Par rapport au début des années 1990 où les compositeurs travaillaient principalement sur bandes magnétique, Philippe Manoury et Miller Puckette ont été ensemble des précurseurs dans le domaine du temps réel et du suivi de partitions.

Voici comme le compositeur présente son oeuvre dans les notes de programme de la création :
« Après avoir travaillé sur différents modes interactifs possibles entre le monde instrumental et celui des nouvelles technologies informatiques, la question de la voix devait nécessairement se poser à moi. La voix n'est pas un instrument à proprement parler ; en effet, sa production sonore ne dépend pas de mécanismes artificiels. Il s'agit donc, dans le cas présent, de capter un signal sonore – extrêmement complexe et variable – et de le synchroniser avec un ordinateur. Le signal sonore en question dépasse en complexité ce que nous connaissions avec le monde instrumental. Une voix produit des hauteurs, mais aussi des phonèmes, des bruits, une variabilité de spectre très mouvante. Nous sommes conscients que nous en sommes au début des recherches et que de nombreux progrès restent à accomplir.

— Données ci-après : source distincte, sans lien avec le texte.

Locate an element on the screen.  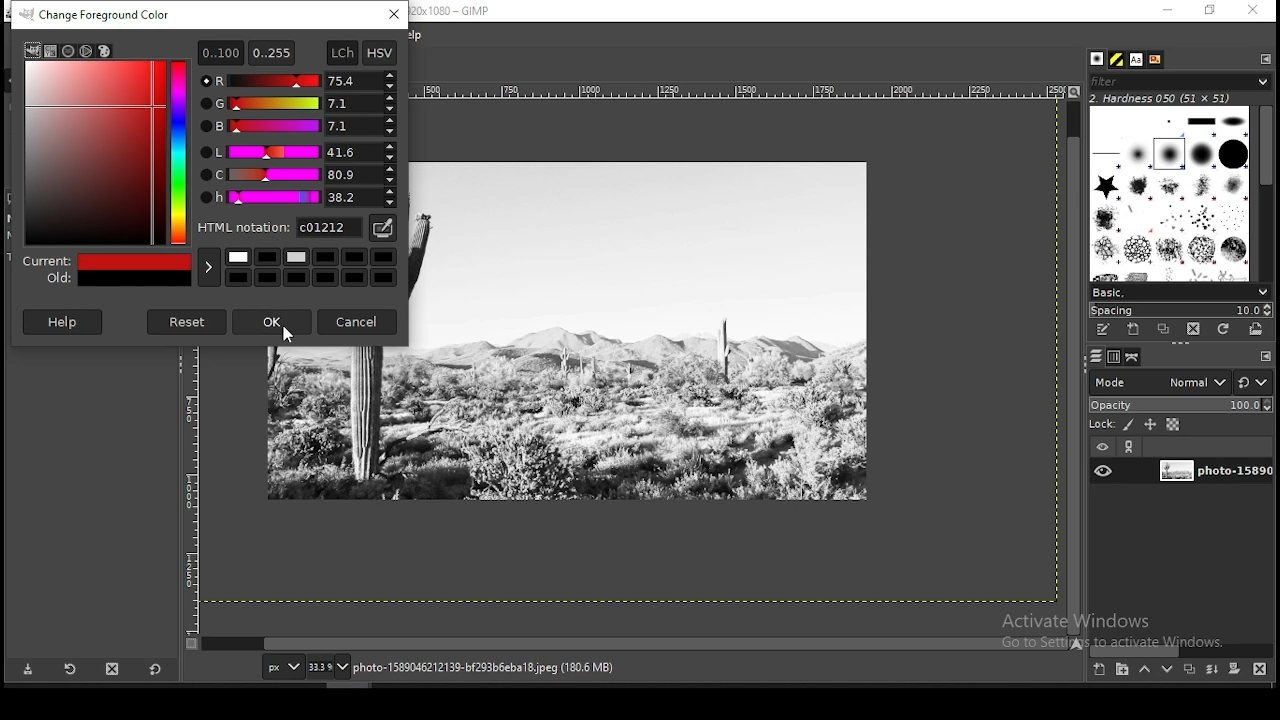
configure this pane is located at coordinates (1264, 58).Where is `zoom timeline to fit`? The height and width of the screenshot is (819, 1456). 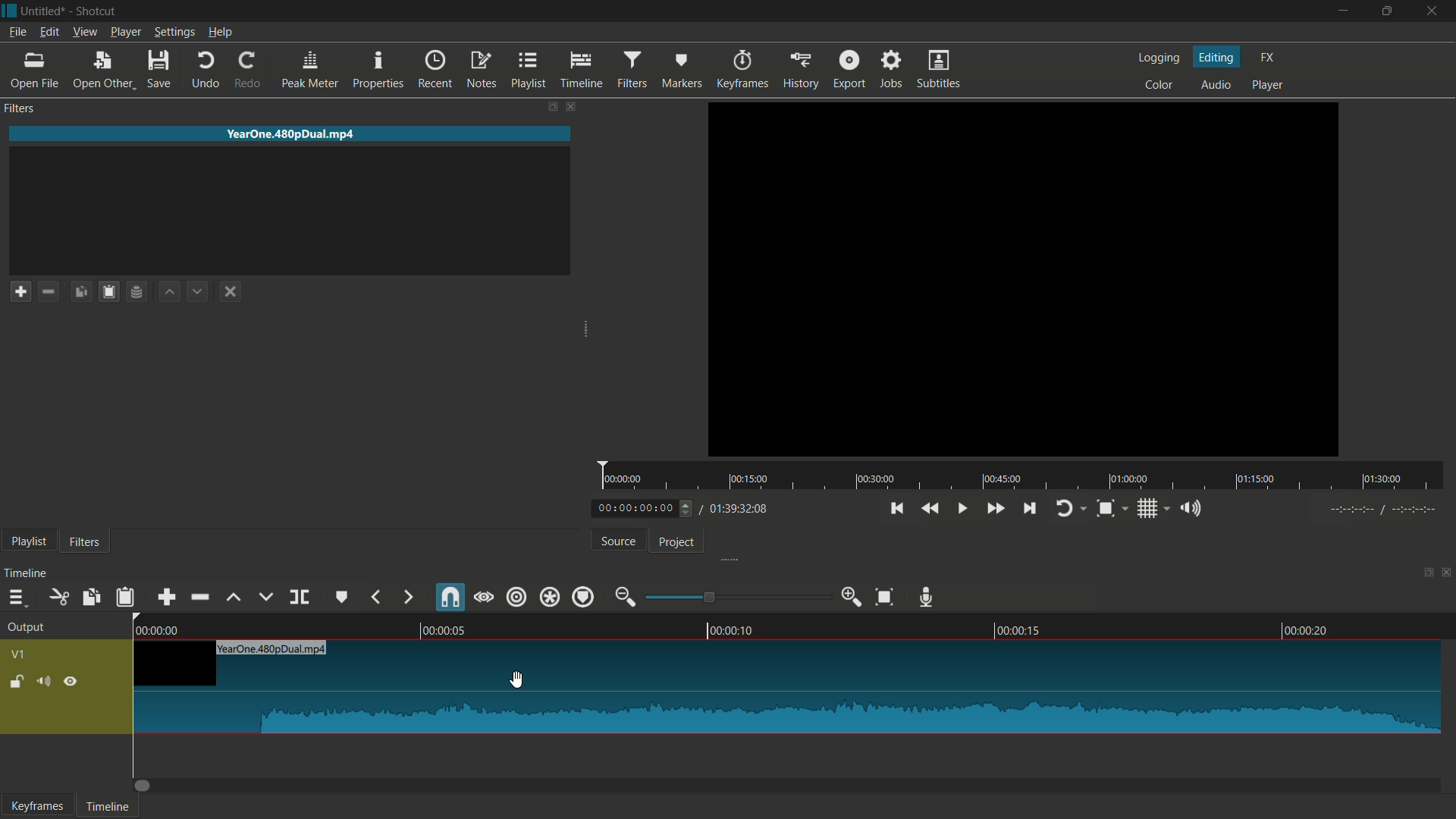
zoom timeline to fit is located at coordinates (883, 597).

Dans certains cas, le but consiste à pouvoir synchroniser le processeur sur une simple voix parlée, faisant fi de toute connotation de hauteur musicale, dans d'autres, de détecter certains traits caractéristiques (tels que les fricatives ou sons bruités) de l'émission vocale, dans d'autres encore, c'est la mélodie qui se trouve au centre de l'intérêt, etc. Les différentes catégories sont tour à tour sollicitées pour établir une relation sensible entre la voix et la machine. C'est cette polyphonie de comportements qu'il nous importe de détecter.
La synchronisation est la première étape, mais la captation de phénomènes complexes, tels que la variation de formes spectrales, la reconnaissance de phonèmes ou de quelques microstructures, que ce soit en vue d'établir des réseaux de contrôle sur un dispositif de synthèse ou de traitement du signal, est l'étape ultime vers laquelle nous tendons. Le matériau musical est exclusivement composé de sons de synthèse, d'échantillons vocaux et de transformations en temps réel de la voix soliste.
Je n'ai jamais séparé l'expérimentation de mon travail de composition. Dans ce cas précis, l'expérimentation est même la règle. Plutôt que d'utiliser des textes déjà écrits et achevés, l'idée d'une collaboration active avec un écrivain m'a semblé plus fructueuse. C'est dans cet esprit qu'Emmanuel Hocquart et moi-même avons envisagé notre travail.
Les textes qu'il me fournit sont un matériau poétique que je travaille en fonction des impératifs qui me guident dans la composition. Si toutes les phrases sont bien d'Emmanuel Hocquart, le texte dans la version actuelle est un choix dans un matériau plus vaste. Le travail sur un texte peut donner naissance à de nouvelles idées comme l'écoute du matériau chanté peut influencer l'écriture de textes à venir. Rien n'a été défini, a priori, si ce n'est que tous les textes doivent avoir une thématique générale qui met en situation une relation érotique.
»

Nous allons voir que Philippe Manoury se sert de l’électronique pour établir des formes dans le temps en utilisant un principe de variations et de « réexpositions » d’objets sonores et de traitements sonores donnés. Par exemple le « déclic » de l’appareil photographique mais aussi le suivi des formants vocaux et leur capture qui va être ensuite redonné à entendre. Tout cela permet de créer un lien évident, de personnaliser l’intégralité de la pièce par une couleur électronique et peut-être même orchestrale, couleur revenant au sein de plusieurs séquences, comme Mea Lux et La Rivière.